The volume traces British political, parliamentary, and military developments from the accession of George III through the early nineteenth century, chronicling changes of ministry and cabinet, debates over colonial taxation and the American conflict, parliamentary controversies involving figures such as Wilkes and Warren Hastings, questions of Catholic relief and slave-trade abolition, and responses to the French Revolution and Napoleonic wars, including major naval and continental campaigns, the union with Ireland, and domestic legislation on finance, civil liberties, and parliamentary reform.

FINANCIAL STATEMENT.

Mr. Goulburn brought forward his financial statement in a committee of ways and means on the 27th of September. He first stated what was wanted, showing that the house was called on to provide for a deficiency of £2,467,432. This sum, he said, did not differ materially from the deficiency anticipated by his predecessor; and to meet it he proposed funding a portion of the unfunded debt. He had, indeed, already made proposals to the public, which, he said, had been completely successful; the subscription he had obtained would enable him to give the requisite relief. The sum subscribed exceeded £3,500,000; and the terms he had offered were not higher than those offered by Mr. Spring Rice in 1838. The bonus would be found to be about 18s. 10d. per cent.
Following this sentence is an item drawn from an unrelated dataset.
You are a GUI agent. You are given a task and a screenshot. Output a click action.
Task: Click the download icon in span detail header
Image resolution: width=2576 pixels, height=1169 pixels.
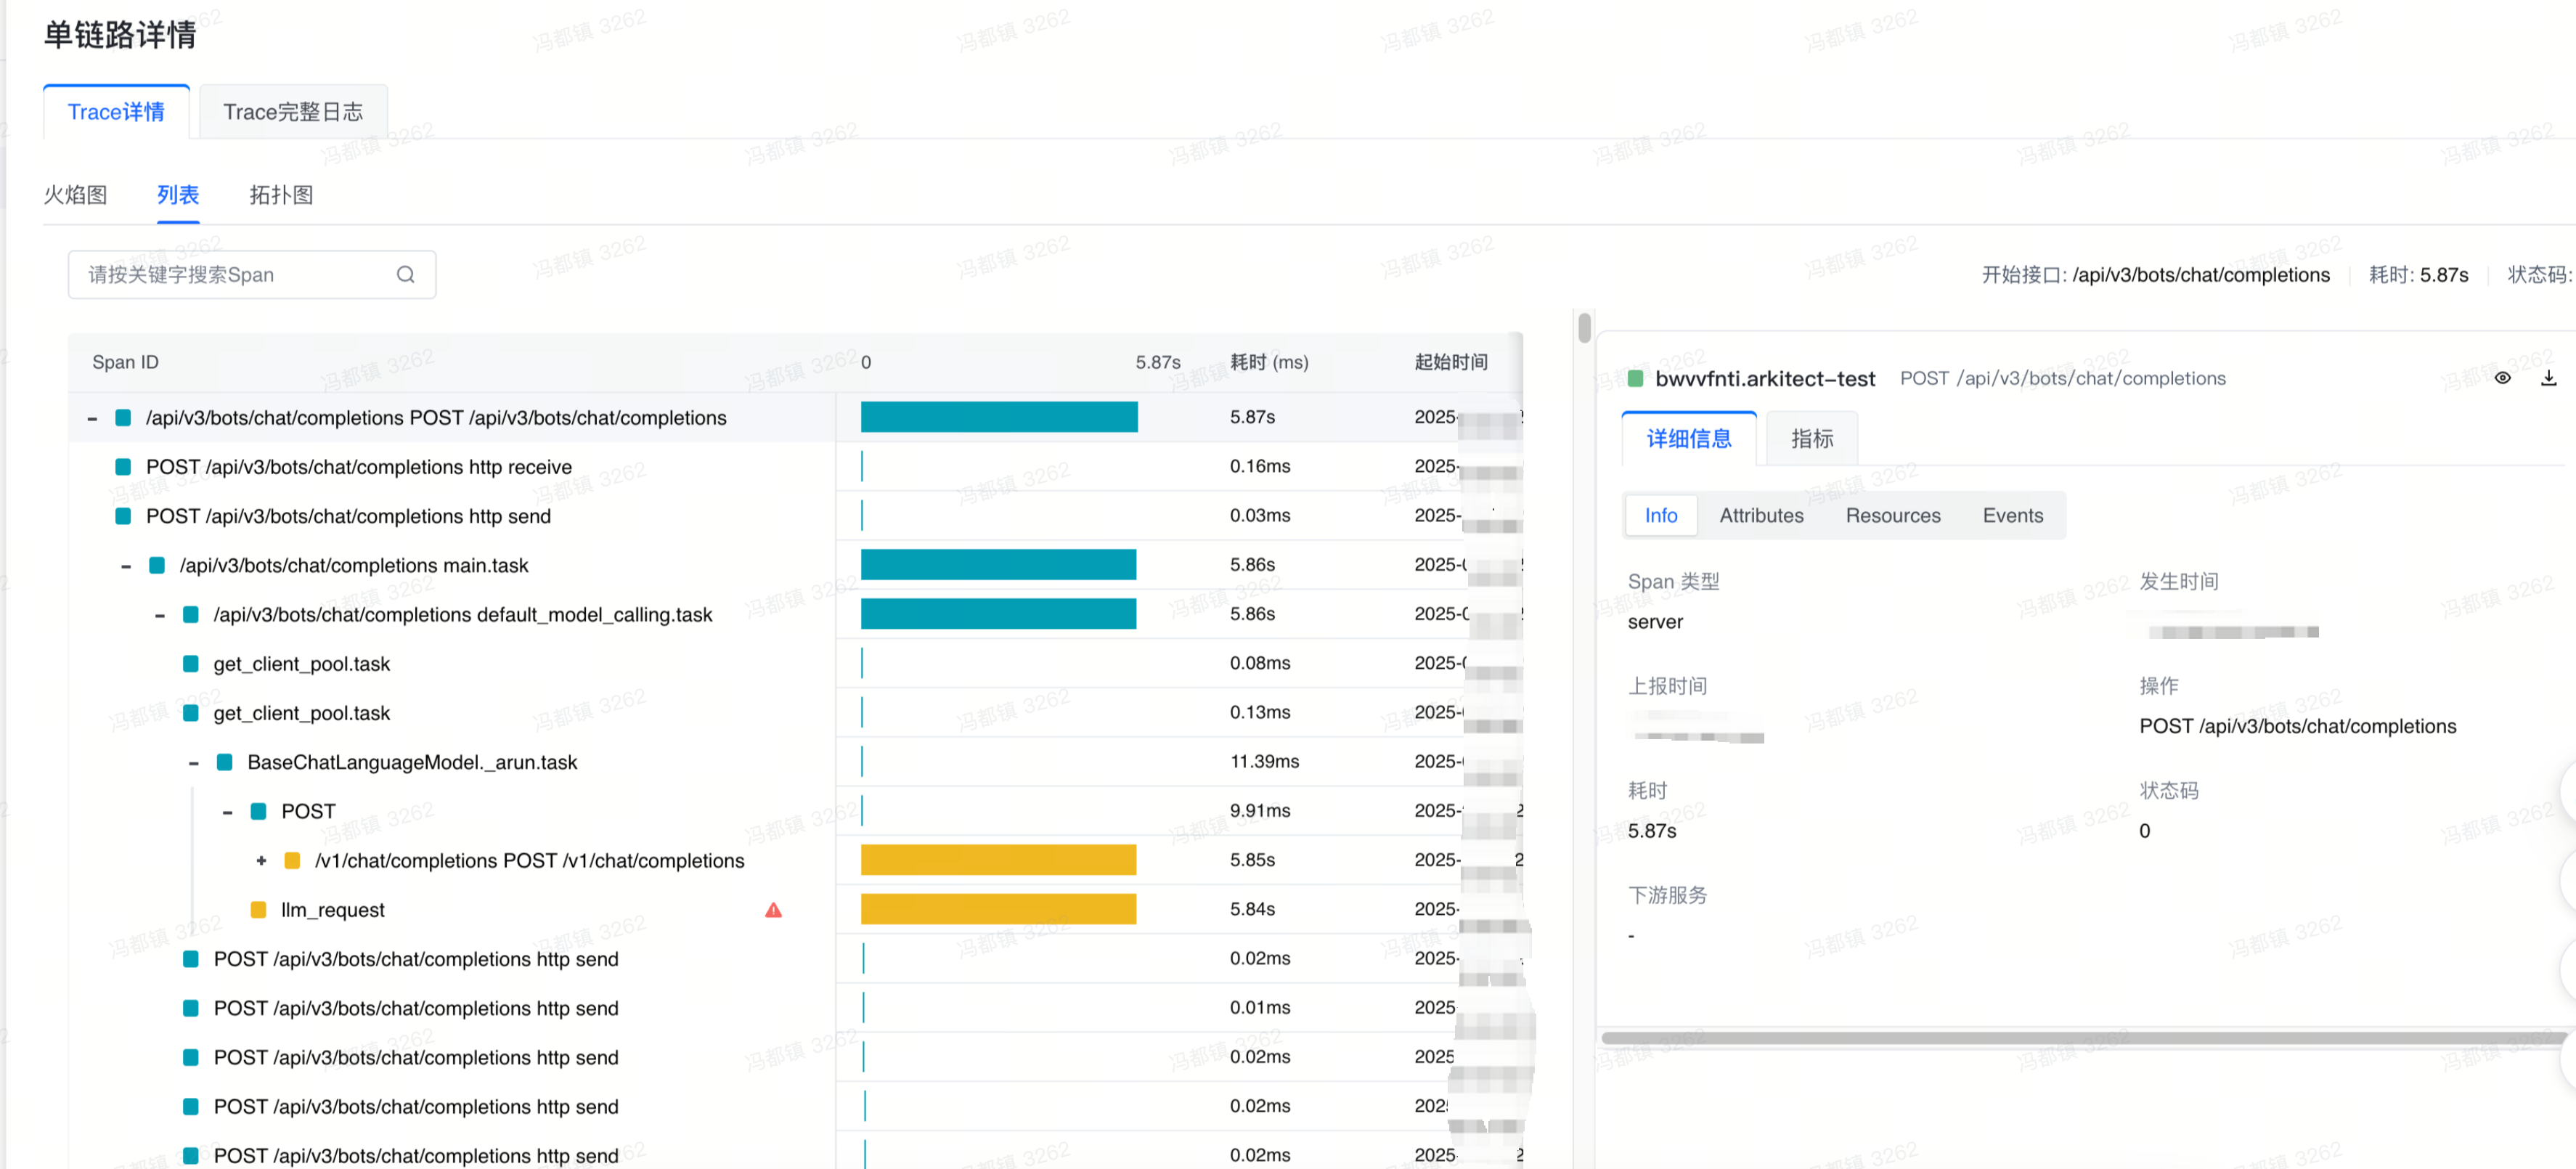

With respect to the requisite supply, immediate taxation was out of the question; and he should therefore propose a mode of supply, which as a permanent resource he should deprecate, by an issue of exchequer-bills or a sale of stock, at the option of government. He suggested this alternative method, in order that the market might not be presently flooded again with a quantity of exchequer-bills equal to that from which it had just been relieved. Mr. Goulburn concluded by moving a resolution in accordance with the plan which he had explained, for funding the recent subscriptions in three per cent, consols. This proposition met with considerable opposition from Mr. Baring and other members; but the resolutions necessary for carrying it out were, nevertheless, passed without a division.